The most important criteria is to move the heat away from the LED. Lateral heat spreading is done mostly using thermal conduction of the component side copper plane.

2 oz copper rather than 1 oz rarely costs more and will double lateral thermal conductivity.

Orientation of the PCB will affect the effectiveness of many thermal management techniques. Vertical is best and horizontal with the LED facing down is worst. Horizontal with the LED facing up is okay.

enter image description here
Source: Constructing Your Power Supply — Layout Considerations
Section V. Thermal Considerations


It's simple. You design the PCB with good thermal management techniques then adjust the max current by measuring the LED's temperature. A temperature of 45-50°C is a good target temperature range.

The app note I have found to be the "simplest" most concise thermal reference, from Texas Instruments, is:

Thermal Design By Insight, Not Hindsight


First off you should not use an LED manufactured with archaic technology. Your LED was originally patented by Lumiled which is now expired.

An LED dissipates the electrical energy (Vf x current) in two ways, heat and light.

If you use an LED with high efficacy (200+ lumens/watt), less electrical energy is dissipated as heat.

A decent LED will dissipate 70% of the electrical energy as radiant energy and 30% as heat. A Cree XP-3G or Samsung LM301B is almost 80%/20%.

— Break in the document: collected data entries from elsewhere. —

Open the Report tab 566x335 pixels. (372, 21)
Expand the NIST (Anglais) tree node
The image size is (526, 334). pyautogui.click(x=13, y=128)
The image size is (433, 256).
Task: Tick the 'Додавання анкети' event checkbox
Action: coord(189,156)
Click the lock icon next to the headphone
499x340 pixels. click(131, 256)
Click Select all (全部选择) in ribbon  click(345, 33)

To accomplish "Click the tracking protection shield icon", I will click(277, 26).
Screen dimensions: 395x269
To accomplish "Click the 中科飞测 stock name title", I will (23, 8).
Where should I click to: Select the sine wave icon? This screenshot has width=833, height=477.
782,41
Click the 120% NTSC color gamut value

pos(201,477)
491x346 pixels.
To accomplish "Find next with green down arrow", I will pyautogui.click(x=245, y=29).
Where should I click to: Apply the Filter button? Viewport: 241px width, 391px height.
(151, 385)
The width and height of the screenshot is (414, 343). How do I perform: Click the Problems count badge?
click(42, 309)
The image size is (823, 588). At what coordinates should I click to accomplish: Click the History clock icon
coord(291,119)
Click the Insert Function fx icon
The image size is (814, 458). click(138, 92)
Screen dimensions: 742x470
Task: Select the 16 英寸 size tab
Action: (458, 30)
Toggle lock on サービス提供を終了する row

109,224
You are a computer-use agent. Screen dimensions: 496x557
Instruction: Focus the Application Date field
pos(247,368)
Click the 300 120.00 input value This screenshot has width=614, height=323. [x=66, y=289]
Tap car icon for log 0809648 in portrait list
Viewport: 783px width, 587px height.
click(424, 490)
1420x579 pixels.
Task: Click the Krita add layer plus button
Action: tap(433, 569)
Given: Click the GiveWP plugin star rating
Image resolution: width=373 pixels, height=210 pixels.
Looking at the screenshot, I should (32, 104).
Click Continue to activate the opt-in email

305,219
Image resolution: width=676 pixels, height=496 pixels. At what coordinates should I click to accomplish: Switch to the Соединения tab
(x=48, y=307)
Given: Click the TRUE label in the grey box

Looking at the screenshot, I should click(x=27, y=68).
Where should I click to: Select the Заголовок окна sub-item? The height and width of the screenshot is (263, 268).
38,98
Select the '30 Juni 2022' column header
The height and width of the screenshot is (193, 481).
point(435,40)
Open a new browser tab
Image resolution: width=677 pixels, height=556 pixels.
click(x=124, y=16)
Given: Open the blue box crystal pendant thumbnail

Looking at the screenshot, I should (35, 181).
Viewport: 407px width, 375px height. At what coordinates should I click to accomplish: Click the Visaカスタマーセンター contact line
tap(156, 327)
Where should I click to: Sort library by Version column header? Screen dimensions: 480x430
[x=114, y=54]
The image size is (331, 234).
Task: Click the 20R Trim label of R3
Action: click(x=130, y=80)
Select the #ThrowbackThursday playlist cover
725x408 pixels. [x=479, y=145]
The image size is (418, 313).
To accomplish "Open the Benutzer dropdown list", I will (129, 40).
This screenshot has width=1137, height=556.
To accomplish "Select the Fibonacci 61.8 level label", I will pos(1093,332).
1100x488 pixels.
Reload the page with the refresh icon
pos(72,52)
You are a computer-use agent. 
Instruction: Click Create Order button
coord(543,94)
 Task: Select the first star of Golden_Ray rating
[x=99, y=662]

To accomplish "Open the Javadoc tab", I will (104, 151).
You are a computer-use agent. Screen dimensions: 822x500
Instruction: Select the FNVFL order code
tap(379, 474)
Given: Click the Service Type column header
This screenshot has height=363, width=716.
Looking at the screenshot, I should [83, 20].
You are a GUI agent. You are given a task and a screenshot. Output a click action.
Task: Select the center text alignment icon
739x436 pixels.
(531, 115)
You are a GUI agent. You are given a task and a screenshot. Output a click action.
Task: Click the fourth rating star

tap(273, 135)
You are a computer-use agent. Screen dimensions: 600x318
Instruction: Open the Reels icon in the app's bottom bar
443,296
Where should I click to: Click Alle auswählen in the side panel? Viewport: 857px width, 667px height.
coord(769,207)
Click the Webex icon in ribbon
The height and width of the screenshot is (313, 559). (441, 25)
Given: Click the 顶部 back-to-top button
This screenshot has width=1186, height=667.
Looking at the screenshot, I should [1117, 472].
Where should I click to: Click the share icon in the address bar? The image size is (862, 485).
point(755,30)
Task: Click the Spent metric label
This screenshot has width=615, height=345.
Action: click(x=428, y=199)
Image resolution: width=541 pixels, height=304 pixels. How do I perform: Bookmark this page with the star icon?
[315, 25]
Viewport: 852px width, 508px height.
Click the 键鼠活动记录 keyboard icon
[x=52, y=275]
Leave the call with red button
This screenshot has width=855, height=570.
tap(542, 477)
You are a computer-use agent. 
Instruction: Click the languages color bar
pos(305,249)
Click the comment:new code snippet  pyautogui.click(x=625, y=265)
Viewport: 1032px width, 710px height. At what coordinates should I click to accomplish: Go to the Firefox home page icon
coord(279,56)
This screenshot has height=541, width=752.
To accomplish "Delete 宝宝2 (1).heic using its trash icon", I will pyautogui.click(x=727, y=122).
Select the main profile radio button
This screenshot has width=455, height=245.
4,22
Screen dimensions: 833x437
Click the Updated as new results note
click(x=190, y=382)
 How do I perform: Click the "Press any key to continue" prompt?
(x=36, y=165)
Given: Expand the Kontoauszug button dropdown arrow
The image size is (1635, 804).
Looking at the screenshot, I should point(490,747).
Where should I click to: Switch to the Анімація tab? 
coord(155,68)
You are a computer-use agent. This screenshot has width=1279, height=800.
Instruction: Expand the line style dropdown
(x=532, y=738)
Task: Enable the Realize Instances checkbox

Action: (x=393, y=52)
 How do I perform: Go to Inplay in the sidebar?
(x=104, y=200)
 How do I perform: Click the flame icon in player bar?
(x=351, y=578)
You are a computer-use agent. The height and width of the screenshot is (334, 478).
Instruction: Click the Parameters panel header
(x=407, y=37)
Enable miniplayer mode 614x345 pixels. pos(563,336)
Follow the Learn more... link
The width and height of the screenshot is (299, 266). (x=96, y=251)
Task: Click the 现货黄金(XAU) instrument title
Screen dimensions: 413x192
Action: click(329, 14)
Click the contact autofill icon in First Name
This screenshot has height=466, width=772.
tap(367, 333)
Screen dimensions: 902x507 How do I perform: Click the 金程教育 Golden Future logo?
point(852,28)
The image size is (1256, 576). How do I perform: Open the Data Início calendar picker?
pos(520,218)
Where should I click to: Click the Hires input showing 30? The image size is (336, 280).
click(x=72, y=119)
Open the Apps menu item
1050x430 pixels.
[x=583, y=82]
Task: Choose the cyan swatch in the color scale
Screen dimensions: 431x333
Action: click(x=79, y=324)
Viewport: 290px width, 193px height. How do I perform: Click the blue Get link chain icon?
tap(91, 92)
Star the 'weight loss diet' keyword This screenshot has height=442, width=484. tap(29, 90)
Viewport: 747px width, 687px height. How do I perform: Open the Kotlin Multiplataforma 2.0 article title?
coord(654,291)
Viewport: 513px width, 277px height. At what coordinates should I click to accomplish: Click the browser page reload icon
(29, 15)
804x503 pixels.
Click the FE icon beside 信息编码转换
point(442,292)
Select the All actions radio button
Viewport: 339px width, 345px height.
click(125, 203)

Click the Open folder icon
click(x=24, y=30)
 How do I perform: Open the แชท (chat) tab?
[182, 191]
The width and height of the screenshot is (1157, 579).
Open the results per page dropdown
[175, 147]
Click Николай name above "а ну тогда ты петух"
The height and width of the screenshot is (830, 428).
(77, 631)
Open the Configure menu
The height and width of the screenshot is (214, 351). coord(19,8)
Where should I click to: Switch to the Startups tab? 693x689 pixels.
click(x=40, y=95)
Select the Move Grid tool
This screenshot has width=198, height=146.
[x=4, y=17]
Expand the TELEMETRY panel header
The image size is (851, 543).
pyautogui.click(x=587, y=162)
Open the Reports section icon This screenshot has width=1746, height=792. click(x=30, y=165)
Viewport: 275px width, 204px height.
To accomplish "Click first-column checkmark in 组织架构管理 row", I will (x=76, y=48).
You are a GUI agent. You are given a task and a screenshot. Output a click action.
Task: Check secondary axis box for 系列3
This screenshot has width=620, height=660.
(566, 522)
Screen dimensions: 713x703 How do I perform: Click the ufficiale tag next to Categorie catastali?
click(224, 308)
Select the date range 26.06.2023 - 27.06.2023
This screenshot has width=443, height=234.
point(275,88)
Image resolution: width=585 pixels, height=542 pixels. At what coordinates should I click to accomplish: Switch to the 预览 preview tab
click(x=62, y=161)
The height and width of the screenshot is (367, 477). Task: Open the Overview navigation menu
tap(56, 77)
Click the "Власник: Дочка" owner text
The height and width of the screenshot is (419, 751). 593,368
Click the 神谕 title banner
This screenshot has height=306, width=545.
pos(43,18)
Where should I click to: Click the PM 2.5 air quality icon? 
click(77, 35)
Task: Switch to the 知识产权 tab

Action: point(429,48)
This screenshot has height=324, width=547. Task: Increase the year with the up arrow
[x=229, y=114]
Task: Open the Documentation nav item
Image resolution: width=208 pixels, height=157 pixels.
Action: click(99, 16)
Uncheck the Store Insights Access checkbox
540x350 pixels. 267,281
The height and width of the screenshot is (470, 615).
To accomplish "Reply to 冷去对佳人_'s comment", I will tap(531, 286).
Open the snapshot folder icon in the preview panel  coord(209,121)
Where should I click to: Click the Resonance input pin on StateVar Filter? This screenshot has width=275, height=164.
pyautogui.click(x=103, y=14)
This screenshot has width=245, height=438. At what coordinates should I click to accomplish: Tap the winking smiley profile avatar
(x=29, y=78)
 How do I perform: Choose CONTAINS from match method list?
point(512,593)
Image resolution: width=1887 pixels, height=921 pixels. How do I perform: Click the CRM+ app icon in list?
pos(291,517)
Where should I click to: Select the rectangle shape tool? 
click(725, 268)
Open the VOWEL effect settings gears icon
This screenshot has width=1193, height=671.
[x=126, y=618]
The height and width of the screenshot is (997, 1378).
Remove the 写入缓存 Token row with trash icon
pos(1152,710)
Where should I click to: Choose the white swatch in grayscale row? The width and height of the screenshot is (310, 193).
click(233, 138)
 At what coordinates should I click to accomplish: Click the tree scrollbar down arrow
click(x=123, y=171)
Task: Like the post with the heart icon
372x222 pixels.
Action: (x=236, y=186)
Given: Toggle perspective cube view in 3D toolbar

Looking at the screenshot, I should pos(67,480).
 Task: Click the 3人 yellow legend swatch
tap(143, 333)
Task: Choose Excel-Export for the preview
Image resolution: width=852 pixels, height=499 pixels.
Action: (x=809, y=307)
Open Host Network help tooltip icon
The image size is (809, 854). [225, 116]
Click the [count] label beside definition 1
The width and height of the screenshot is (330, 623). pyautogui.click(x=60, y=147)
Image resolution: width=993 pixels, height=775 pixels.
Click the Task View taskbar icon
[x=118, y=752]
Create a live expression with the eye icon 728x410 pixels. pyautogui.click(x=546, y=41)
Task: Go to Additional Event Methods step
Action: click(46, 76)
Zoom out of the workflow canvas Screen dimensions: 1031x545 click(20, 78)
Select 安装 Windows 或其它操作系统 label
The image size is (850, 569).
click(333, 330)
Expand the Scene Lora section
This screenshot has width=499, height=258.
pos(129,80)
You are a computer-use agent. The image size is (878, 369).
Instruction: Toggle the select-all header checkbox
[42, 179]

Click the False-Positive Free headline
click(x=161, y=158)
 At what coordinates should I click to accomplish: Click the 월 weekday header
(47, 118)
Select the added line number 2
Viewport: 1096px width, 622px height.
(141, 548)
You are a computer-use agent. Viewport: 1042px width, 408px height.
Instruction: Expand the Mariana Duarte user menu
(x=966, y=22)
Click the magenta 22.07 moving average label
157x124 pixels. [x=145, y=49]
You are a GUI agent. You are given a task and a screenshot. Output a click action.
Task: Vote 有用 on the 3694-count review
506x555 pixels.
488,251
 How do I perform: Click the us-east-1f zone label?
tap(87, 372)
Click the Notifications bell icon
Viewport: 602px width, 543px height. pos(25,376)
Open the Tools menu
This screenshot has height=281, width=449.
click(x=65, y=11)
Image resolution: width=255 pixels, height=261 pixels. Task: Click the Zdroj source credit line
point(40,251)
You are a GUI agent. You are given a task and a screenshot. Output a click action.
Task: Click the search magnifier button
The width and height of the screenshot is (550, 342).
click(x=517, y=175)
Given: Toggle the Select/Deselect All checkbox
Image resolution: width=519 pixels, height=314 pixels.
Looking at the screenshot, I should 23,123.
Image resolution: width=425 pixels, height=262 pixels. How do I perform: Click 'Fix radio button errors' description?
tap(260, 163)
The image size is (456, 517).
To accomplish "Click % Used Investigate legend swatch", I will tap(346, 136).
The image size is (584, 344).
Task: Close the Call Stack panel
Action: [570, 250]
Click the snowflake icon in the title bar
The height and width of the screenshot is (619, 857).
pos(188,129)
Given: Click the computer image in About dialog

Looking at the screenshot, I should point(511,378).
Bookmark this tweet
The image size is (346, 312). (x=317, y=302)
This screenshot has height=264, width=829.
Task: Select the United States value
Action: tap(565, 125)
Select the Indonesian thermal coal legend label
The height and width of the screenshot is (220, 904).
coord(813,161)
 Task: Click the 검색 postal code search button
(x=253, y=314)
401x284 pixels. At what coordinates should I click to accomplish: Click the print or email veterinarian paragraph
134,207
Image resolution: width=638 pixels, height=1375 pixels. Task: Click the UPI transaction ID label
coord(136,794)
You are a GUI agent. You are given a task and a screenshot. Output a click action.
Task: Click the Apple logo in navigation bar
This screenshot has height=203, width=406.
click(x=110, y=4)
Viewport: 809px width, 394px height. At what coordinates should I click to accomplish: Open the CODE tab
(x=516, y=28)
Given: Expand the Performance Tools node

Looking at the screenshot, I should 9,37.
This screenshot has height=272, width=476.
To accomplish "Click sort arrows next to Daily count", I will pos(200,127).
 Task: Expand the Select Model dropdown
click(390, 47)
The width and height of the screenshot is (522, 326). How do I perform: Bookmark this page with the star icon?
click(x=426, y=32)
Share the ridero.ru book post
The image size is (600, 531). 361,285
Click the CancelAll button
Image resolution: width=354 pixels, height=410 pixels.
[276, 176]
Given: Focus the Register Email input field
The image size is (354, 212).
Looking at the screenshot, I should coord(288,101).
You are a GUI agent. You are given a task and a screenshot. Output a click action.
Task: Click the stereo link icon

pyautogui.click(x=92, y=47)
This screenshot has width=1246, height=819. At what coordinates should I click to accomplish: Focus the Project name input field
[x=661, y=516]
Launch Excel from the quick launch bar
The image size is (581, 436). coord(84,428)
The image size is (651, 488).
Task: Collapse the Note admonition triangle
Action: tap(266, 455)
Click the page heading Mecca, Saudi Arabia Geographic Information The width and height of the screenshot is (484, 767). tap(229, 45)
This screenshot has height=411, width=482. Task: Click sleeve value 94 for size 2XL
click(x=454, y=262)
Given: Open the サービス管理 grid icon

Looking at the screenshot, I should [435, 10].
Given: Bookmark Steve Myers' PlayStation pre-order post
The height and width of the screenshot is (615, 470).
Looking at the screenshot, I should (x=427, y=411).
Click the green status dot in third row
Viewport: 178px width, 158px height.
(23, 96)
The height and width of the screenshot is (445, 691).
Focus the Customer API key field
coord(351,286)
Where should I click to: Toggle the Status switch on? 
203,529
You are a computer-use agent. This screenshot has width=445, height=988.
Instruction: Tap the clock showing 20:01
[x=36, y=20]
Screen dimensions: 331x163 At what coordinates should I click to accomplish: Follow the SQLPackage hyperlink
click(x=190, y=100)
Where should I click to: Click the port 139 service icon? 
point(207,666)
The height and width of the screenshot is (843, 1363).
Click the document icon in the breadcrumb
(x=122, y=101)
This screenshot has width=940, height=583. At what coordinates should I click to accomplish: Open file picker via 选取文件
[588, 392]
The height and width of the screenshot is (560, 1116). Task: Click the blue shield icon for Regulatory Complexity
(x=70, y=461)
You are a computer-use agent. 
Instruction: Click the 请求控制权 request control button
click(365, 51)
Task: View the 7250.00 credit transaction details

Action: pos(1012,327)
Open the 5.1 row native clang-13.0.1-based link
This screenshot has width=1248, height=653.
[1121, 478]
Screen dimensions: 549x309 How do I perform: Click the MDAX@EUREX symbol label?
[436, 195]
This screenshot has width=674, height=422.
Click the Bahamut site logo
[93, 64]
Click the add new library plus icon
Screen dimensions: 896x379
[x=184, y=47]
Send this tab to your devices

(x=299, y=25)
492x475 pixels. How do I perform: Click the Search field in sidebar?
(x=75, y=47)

The LED you are using is likely closer to 30% radiant and 70% heat or twice the heat of a quality LED. So the best way to reduce the heat transfer requirements is to use a better LED.


You should use both sides of the PCB to dissipate the heat.
You should enlarge the thermal pad to as close to the edge of the PCB as possible. Use copper pours on both sides. Do not interrupt the lateral thermal path with signal traces.

A thinner PCB generally does not cost more than a 1.6 mm thick PCB. A 0.8 mm thick PCB will have half the thermal resistance of 1.6 mm. Thinner PCB will reduce the thermal resistance of thermal vias as well.

Cree's paper, Optimizing PCB Thermal Performance, says:

Cree recommends creating areas of 10-mil (0.254-mm) vias arranged on a 25-mil (0.635-mm) rectilinear grid.

See also: AB32: LUXEON Rebel platform Assembly and Handling Information Application Brief, Section 3.3 Thermal Via Design

For your design I would recommend 20-30 0.3 mm thermal vias, spaced on 0.65 mm centers, in a square pattern, centered on the LED's thermal pad. See fig. 20 the Luxeon application brief.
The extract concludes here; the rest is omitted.